… Почему даже выпала из советских календарей как незначительная подробность Семнадцатого года эта революция, её и революцией стесняются называть — Февральская? Лишь потому, что не работала гильотина? Свалился царь, свалился шестисотлетний режим от единого толчка — и никто не бросился поднимать корону, и все пели, смеялись, поздравляли друг друга — и этому дню нет места в календаре, где тщательно размечены дни рождения жирных свиней Жданова и Щербакова?
Напротив, вознесён в величайшую революцию человечества — Октябрь, ещё в двадцатые годы во всех наших книгах называемый переворотом. Однако, в октябре Семнадцатого в чём были обвинены Каменев и Зиновьев? В том, что они предали буржуазии тайну революции! Но разве извержение вулкана остановишь, увидевши в кратере? разве перегородишь ураган, получив сводку погоды? Можно выдать тайну? только узкого заговора! Именно стихийности всенародной вспышки не было в Октябре, а собрались заговорщики по сигналу…
Тут вскоре назначили Иннокентия в Париж. Ко всем оттенкам мировых мнений и ко всей эмигрантской русской литературе у него здесь был доступ (только всё же оглядываясь около книжных киосков). Он мог читать, читать и читать! — если б не надобно было прежде того служить.
Свою службу, свою работу, которую он до сих пор считал наилучшим, наиудачным жизненным жребием, — он впервые ощутил как нечто гадкое.
Служить советским дипломатом — это значило не только каждый день декламировать убогие вещи, над которыми смеялись люди со здравым мозгом, это значило ещё иметь те две грудные стенки и два лба, о которых он сказал Кларе. Главная-то работа была вторая, тайная: встречи с зашифрованными личностями, сбор сведений, передача инструкций и выплата денег.

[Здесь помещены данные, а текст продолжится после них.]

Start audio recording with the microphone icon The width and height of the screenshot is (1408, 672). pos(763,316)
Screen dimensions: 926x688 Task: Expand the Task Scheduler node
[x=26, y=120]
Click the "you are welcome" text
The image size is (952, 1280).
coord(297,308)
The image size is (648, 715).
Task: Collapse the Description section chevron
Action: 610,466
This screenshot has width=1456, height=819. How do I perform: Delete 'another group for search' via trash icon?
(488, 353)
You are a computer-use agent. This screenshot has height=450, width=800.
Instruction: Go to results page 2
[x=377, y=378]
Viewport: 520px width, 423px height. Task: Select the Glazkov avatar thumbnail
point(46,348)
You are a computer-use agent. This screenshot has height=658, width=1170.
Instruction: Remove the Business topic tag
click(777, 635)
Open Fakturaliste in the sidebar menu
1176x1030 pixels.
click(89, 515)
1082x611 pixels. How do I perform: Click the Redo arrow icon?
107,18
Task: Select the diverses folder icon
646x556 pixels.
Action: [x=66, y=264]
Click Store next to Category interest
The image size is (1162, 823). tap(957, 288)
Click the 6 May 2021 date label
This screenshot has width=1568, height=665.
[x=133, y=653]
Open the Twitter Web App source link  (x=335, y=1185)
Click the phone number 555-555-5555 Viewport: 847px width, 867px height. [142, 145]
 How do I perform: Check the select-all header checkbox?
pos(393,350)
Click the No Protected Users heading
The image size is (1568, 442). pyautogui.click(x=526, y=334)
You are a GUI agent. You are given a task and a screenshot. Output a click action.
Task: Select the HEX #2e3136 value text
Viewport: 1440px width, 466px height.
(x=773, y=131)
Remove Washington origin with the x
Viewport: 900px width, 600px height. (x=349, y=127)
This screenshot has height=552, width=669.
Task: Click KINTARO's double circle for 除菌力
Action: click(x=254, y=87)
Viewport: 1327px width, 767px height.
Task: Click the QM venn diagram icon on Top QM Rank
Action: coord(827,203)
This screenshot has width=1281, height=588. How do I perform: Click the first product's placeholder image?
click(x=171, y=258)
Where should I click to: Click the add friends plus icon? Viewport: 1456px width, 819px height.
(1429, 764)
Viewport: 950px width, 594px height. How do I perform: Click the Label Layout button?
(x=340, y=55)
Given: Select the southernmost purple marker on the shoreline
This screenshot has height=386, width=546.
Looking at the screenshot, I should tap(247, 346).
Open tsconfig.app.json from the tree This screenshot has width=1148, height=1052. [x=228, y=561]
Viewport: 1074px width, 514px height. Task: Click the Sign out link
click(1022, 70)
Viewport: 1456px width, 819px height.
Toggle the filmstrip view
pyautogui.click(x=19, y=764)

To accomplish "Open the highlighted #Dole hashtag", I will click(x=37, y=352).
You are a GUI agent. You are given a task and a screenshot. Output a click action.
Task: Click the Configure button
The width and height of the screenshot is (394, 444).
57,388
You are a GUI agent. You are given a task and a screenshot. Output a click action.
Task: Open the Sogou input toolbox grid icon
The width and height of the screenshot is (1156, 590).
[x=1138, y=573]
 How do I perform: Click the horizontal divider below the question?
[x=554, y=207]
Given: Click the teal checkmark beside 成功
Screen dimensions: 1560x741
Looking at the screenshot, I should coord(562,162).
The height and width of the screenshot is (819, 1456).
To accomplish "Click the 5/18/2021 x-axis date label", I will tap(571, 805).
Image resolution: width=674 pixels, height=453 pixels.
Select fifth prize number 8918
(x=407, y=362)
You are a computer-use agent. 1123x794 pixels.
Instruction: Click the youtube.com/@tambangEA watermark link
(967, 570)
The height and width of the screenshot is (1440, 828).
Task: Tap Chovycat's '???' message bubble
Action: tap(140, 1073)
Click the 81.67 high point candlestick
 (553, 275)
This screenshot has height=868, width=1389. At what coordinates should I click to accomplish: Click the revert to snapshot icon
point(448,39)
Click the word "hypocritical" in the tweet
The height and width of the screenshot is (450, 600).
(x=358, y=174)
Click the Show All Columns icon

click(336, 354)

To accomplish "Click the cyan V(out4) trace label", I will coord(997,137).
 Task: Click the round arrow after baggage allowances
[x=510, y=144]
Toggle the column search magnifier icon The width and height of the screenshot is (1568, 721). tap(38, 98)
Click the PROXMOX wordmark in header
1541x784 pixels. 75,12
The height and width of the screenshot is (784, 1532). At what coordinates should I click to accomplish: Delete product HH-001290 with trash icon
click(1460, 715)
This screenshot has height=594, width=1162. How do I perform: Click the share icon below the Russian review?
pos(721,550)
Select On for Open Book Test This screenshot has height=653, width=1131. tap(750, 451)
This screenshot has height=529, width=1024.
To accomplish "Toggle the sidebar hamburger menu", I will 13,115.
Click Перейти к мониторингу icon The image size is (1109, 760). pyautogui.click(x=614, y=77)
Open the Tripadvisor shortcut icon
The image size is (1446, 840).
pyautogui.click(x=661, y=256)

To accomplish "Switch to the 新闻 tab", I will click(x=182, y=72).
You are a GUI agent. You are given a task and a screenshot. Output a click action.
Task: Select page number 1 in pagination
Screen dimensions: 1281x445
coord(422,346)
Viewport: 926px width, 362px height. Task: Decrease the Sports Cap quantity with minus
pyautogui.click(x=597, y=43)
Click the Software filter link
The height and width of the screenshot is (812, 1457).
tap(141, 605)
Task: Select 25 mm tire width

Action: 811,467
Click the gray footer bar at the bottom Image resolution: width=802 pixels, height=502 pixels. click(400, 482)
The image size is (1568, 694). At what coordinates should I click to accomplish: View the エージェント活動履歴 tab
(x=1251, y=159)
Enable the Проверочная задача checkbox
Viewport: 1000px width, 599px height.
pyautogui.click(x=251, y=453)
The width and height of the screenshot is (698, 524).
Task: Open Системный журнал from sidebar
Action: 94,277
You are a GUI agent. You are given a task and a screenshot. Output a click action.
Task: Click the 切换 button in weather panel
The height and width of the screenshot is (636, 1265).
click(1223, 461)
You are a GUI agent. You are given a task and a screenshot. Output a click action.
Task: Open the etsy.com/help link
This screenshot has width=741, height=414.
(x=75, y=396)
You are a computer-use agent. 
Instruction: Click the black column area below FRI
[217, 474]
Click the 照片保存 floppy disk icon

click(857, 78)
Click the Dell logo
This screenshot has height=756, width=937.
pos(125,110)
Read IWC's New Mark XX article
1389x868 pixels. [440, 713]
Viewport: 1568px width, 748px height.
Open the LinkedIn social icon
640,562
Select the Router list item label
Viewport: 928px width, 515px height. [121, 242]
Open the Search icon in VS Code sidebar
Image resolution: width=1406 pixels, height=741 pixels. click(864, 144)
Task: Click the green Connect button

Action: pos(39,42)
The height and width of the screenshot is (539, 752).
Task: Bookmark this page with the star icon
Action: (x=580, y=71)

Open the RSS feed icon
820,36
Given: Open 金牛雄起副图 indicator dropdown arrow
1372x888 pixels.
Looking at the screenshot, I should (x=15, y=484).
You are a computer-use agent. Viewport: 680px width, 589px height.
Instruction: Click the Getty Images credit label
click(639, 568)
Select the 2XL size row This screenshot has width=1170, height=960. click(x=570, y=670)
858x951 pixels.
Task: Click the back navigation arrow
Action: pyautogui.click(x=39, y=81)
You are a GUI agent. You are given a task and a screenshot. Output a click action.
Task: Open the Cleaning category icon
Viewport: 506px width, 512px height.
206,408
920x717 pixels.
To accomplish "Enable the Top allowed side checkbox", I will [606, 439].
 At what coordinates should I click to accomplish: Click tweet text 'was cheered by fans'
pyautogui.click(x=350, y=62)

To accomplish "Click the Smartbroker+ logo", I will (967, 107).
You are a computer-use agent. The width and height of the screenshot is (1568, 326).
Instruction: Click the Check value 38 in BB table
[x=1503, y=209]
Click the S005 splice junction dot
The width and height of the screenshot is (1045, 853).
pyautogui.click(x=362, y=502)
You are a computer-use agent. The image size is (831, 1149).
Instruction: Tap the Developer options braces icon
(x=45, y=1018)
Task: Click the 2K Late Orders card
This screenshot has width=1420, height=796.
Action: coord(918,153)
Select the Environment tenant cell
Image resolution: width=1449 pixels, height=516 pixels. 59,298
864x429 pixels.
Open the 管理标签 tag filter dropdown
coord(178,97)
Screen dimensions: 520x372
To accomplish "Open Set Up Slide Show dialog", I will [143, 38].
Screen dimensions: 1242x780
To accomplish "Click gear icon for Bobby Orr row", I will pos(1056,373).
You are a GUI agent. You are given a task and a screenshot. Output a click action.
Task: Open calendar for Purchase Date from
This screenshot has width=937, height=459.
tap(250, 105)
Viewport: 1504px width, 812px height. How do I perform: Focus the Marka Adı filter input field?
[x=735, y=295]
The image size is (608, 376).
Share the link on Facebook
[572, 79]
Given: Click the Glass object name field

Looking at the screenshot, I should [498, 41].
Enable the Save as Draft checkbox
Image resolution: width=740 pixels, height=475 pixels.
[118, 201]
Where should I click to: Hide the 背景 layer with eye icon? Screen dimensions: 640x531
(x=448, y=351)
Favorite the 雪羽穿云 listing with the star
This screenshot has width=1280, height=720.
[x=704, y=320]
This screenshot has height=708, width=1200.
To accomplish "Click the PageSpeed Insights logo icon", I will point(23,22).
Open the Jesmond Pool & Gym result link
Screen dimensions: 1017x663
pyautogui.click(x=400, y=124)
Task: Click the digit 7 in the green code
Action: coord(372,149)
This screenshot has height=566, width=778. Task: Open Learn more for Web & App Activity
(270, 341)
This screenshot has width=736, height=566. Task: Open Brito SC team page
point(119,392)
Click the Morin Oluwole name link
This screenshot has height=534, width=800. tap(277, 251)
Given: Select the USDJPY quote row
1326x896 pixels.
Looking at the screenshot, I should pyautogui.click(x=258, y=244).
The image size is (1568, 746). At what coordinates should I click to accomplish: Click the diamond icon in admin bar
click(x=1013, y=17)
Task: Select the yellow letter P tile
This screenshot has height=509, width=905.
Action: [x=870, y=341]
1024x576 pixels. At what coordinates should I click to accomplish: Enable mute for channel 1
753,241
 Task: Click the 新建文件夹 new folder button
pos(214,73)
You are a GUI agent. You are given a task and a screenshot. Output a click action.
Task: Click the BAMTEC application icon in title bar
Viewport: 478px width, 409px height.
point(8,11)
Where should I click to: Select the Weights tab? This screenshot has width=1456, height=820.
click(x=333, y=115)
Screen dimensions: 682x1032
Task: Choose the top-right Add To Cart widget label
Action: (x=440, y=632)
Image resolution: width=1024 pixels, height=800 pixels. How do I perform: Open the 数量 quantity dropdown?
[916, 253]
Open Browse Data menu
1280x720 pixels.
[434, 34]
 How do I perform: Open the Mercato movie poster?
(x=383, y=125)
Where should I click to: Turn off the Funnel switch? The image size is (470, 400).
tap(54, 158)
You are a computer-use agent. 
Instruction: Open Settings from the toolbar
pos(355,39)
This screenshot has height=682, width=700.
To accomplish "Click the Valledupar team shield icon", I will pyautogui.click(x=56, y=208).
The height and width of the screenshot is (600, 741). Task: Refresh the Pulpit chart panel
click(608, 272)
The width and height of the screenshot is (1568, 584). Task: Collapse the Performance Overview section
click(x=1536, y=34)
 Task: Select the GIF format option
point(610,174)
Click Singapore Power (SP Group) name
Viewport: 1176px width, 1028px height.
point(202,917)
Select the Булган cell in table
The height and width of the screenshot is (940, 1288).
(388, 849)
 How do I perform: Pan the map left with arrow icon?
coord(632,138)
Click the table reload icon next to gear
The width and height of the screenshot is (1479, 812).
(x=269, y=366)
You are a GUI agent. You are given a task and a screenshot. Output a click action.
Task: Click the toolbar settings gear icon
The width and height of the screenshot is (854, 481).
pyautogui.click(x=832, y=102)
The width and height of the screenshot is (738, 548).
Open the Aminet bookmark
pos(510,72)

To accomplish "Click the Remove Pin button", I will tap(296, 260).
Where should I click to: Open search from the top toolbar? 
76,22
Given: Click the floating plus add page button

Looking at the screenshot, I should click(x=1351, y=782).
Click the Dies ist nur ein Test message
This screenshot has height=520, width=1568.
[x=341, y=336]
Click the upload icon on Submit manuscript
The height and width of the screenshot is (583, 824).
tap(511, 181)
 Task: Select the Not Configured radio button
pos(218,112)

В весёлой молодости, до своего кризиса, Иннокентий не находил эту заднюю деятельность предосудительной, а даже — забавной, легко её выполнял. Теперь она стала ему — против души, постылой.
Раньше истина Иннокентия была, что жизнь даётся нам только раз.
Теперь созревшим новым чувством он ощутил в себе и в мире новый закон: что и совесть тоже даётся нам один только раз.
И как жизни отданной не вернуть, так и испорченной совести.
Но не было, не было вокруг Иннокентия, кому он мог бы всё издуманное рассказать, ни даже жене. Как не поняла и не разделила она его вернувшейся нежности к умершей матери, так не понимала дальше, зачем можно интересоваться событиями, которые, пройдя однажды, уже не вернутся больше. А что он стал презирать свою службу — это в ужас бы её привело, ведь именно на этой службе была основана вся их сверкающая успешливая жизнь.
Отчуждённость с женою дошла в прошлом году до того угла, когда открывать себя становилось уже опасно.
Но и в Союзе, в отпуске, тоже не было близких у Иннокентия. Тронутый наивным рассказом Клары о поломойке на лестнице, он порывом понадеялся, что может быть хоть с нею будет хорошо говорить. Однако, с первых же фраз и шагов той прогулки, Иннокентий увидел, что — невозможно, непродёрные заросли, слишком многое расплетать, разрывать. И даже к тому, что вполне естественно, что сблизило бы их — сестре жены пожаловаться на жену — он почему-то не расположился.
Вот почему. Тут ещё обнаружился странный закон: бесплодно пытаться развивать понимание с женщиной, если она тебе не нравится телесно — почему-то замыкаются уста, охватывает бессилие всё просказать, проговорить, не находятся самые открытые откровенные слова.
А к дяде он в тот раз так и не поехал, не собрался, да и что? — одна потеря времени. Будут пустые надоедливые расспросы о загранице, аханье.
Прошёл ещё год — в Париже и в Риме. В Рим он устроился ехать без жены, она была в Москве. Зато вернувшись, узнал, что уже делил её с одним офицером генштаба. С упрямой убеждённостью она и не отрекалась, а всю вину перекладывала на Иннокентия: зачем он оставлял её одну?
Но не ощутил он боли потери, скорей — облегчение. С тех пор четыре месяца он служил в министерстве, всё время в Москве, но жили они как чужие. Однако о разводе не могло быть речи — развод губителен для дипломата. Иннокентия же предполагалось переводить в сотрудники ООН, в Нью-Йорк.
Новое назначение нравилось ему — и пугало. Иннокентий полюбил идею ООН — не устав, а какой она могла бы быть при всеобщем компромиссе и доброжелательной критике. Он вполне был и за мировое правительство. Да что другое могло спасти планету?.. Но так шли в ООН шведы или бирманцы или эфиопы. А его толкал в спину железный кулак — не для того. Его и туда толкали с тайным заданием, задней мыслью, второй памятью, ядовитой внутренней инструкцией.
В эти московские месяцы нашлось время и поехать к дяде в Тверь.